Marine cloud properties will come initially from the spaceborne Ultraviolet Visible Near-infrared (UVN) spectrometers, such as TROPOMI on Sentinel-5 Precursors (Veefkind et al., 2012). The TROPOMI operational algorithms for the retrieval of cloud parameters (Loyola et al., 2018) make use of Earth-shine reflectance measurements in the spectral windows of UV, VIS and NIR. Complementary information for the marine clouds captured by TROPOMI instrument will be exploited from VIIRS on Suomi-NPP. The MCB aerosol information is captured by the TROPOMI sensor in the Oxygen absorption bands (i.e., Aerosol Layer Height), and in the UV spectral window as well.

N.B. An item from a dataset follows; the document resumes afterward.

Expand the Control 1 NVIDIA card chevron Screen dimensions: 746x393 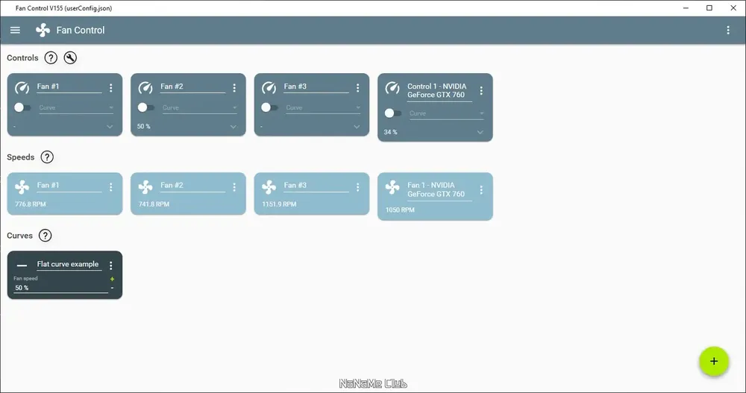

In particular, the ultraviolet (UV) Absorbing Aerosol Index (AAI) is widely used as an indicator for the presence of absorbing aerosols in the atmosphere (Kooreman et al., 2020; Torres et al., 1998a). The ship-track signature of aerosols in the TROPOMI cloud retrievals will be investigated via the scientific NASA TropOMAER (TROPOMI aerosol algorithm), which simultaneously retrieves aerosol optical depth (AOD), single-scattering albedo (SSA), and the qualitative UV aerosol index (UVAI) (Torres et al., 2020).
Key knowledge gaps addressed by ACtIon4Cooling
ACtIon4Cooling addressed key knowledge gaps related to MCB through observational analysis of natural and anthropogenic analogues such as ship tracks. The project focused on:
- Identifying regions where marine low clouds exhibit high susceptibility to aerosol perturbations.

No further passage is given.